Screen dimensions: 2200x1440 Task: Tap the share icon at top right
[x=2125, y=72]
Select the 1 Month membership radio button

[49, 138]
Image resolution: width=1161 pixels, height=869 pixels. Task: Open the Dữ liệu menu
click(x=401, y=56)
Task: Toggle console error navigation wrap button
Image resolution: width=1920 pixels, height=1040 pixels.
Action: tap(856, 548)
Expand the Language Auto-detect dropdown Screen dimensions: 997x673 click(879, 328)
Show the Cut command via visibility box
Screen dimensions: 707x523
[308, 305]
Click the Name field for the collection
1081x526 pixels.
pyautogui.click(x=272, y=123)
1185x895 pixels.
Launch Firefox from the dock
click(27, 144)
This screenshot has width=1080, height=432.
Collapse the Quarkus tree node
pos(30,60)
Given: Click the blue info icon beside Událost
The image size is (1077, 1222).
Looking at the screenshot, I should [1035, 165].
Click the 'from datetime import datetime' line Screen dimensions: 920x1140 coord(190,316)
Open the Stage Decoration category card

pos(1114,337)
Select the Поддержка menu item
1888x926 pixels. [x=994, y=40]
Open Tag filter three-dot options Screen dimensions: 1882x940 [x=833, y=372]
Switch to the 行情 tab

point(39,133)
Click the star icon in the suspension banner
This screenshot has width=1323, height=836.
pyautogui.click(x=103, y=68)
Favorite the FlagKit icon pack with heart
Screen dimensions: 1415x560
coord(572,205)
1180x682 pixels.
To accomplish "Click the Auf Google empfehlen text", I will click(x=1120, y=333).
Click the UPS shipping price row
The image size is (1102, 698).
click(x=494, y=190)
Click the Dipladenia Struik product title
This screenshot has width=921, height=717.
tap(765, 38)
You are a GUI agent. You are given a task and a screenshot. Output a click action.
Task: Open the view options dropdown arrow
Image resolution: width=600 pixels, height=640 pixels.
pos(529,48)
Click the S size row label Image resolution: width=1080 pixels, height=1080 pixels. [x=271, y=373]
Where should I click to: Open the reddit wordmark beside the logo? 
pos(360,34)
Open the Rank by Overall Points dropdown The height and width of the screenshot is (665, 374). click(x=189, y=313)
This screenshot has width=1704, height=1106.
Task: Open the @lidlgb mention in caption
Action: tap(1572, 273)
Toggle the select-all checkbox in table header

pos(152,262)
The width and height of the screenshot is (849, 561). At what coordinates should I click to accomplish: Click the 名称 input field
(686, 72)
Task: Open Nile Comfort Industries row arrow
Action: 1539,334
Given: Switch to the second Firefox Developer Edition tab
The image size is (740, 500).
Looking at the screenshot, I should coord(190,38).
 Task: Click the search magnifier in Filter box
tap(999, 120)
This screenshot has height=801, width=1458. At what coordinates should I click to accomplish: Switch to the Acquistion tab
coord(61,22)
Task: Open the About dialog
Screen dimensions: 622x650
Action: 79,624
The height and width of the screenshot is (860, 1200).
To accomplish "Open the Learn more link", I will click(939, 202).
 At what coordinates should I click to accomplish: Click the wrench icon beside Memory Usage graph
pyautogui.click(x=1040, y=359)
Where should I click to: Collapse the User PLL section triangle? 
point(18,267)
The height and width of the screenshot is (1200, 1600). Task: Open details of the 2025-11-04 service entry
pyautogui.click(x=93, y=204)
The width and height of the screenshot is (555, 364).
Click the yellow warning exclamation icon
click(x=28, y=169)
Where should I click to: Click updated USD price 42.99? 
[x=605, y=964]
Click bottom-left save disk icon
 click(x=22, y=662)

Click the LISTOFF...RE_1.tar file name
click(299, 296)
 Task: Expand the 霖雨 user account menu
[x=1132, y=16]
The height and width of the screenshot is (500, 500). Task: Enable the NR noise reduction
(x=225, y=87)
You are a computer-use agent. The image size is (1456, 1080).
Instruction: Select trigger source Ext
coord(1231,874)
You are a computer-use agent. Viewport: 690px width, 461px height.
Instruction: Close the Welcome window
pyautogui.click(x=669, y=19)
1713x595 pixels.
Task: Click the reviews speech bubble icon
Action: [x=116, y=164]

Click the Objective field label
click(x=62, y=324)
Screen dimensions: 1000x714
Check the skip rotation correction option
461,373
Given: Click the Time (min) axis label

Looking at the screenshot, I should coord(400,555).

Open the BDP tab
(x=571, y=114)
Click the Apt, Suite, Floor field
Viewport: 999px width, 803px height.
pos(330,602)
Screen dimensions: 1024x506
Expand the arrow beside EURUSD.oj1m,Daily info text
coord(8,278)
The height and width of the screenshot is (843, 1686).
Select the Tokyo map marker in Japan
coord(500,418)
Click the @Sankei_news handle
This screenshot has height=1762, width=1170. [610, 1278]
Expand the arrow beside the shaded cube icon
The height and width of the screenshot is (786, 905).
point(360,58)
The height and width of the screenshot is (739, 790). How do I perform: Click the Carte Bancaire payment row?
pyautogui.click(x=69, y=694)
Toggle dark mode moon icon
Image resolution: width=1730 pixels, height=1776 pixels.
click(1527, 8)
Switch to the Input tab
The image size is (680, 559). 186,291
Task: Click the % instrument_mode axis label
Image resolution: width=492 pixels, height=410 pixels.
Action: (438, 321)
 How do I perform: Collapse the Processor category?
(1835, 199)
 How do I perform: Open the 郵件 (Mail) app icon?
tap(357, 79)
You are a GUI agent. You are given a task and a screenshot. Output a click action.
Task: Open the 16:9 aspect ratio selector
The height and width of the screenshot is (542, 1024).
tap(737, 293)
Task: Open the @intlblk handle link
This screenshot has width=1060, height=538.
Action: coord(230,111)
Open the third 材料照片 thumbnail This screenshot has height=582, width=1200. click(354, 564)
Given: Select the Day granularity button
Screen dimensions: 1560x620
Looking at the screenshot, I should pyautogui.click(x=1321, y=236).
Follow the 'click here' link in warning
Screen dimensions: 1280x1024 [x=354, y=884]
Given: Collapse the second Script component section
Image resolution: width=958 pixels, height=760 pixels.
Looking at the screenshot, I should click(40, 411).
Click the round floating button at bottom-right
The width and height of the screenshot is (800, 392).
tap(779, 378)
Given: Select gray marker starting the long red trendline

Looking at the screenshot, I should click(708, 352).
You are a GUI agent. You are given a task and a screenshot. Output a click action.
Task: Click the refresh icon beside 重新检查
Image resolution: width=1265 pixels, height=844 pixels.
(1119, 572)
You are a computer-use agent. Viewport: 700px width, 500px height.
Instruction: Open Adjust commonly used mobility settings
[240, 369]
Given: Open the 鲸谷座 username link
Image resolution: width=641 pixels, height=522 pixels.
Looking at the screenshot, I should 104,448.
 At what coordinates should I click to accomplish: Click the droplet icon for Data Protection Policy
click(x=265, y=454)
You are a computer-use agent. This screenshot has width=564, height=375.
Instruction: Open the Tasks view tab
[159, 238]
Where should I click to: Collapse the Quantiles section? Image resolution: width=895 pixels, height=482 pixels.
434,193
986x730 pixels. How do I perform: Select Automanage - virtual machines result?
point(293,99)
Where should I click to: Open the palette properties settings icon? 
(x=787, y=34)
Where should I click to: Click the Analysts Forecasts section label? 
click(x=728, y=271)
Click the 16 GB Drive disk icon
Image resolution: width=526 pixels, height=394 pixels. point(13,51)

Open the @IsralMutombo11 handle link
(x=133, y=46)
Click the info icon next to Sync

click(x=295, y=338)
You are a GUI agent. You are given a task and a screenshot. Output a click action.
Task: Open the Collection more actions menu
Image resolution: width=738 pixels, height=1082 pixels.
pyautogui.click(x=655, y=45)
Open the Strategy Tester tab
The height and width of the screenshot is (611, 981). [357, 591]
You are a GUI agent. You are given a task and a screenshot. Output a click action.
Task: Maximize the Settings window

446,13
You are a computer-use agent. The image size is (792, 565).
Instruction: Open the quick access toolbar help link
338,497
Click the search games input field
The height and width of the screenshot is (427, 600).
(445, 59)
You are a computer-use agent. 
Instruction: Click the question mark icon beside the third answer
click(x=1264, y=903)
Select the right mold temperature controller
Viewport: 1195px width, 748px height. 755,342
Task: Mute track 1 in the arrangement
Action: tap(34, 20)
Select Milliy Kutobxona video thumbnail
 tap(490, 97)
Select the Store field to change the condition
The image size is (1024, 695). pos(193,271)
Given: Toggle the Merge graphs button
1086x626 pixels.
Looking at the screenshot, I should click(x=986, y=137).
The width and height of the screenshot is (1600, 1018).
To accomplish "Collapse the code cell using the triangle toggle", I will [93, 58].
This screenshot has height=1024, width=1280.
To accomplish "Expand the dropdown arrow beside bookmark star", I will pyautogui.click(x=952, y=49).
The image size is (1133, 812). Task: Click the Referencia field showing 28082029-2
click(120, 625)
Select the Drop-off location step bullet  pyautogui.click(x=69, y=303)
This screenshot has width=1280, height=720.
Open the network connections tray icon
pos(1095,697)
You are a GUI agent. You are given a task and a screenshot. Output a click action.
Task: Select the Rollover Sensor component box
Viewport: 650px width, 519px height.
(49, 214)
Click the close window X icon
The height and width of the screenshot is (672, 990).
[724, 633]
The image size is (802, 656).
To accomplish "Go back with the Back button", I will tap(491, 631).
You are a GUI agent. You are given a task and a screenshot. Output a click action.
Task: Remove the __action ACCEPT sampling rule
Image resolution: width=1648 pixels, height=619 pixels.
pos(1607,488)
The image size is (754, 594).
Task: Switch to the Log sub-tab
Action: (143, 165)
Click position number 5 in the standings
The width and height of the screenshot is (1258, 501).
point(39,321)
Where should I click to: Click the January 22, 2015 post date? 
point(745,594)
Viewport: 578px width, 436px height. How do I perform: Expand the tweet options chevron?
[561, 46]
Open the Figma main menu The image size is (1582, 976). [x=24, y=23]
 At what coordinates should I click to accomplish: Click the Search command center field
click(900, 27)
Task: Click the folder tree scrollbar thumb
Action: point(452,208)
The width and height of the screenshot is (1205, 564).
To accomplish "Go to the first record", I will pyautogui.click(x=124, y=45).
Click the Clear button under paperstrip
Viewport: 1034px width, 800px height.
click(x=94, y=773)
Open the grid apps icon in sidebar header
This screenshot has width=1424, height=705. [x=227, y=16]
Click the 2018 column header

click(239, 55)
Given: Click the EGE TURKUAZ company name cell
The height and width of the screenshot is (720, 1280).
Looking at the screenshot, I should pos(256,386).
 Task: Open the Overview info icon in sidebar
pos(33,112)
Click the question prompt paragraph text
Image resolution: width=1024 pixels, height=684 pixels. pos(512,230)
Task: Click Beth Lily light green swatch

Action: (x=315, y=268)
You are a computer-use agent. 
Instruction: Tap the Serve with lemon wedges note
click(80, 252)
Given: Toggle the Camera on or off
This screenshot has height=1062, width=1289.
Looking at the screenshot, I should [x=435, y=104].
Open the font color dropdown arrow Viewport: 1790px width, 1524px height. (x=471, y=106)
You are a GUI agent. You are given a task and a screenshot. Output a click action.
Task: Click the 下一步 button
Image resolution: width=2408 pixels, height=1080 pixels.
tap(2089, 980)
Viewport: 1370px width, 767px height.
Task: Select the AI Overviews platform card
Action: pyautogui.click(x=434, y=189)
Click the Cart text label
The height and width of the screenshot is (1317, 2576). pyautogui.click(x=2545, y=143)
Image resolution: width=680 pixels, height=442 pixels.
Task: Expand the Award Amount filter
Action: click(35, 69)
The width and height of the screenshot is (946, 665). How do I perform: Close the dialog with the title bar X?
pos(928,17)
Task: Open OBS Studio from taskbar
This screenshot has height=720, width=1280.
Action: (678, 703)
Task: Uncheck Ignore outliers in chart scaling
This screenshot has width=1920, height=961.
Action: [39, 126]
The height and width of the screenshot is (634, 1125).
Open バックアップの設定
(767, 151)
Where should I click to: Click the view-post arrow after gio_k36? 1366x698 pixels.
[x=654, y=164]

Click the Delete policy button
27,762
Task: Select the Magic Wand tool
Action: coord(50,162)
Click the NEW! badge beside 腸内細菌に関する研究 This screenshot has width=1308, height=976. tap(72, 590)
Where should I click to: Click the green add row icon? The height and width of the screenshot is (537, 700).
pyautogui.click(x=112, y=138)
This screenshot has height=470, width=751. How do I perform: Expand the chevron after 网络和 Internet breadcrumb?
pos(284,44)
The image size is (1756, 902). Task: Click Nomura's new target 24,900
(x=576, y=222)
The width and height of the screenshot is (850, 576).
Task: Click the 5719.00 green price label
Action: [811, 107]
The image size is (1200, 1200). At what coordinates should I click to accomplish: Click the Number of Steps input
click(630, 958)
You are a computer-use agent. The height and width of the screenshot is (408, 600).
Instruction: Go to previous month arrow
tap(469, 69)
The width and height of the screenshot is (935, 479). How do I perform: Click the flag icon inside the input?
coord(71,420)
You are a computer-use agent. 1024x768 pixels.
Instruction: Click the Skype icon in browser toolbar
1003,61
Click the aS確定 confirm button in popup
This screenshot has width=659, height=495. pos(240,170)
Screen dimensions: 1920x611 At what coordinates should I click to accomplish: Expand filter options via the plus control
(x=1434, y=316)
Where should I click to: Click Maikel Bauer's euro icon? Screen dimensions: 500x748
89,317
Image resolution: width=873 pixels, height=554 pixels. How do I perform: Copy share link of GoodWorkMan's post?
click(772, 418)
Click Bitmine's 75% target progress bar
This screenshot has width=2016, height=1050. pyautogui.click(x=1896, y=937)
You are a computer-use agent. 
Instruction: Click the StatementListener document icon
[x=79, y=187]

PROBLEM TO SOLVE: List each line of the entries that holds the string "second".

REPLY TO THE EXERCISE:
Given: Switch to the second Firefox Developer Edition tab
Given: Collapse the second Script component section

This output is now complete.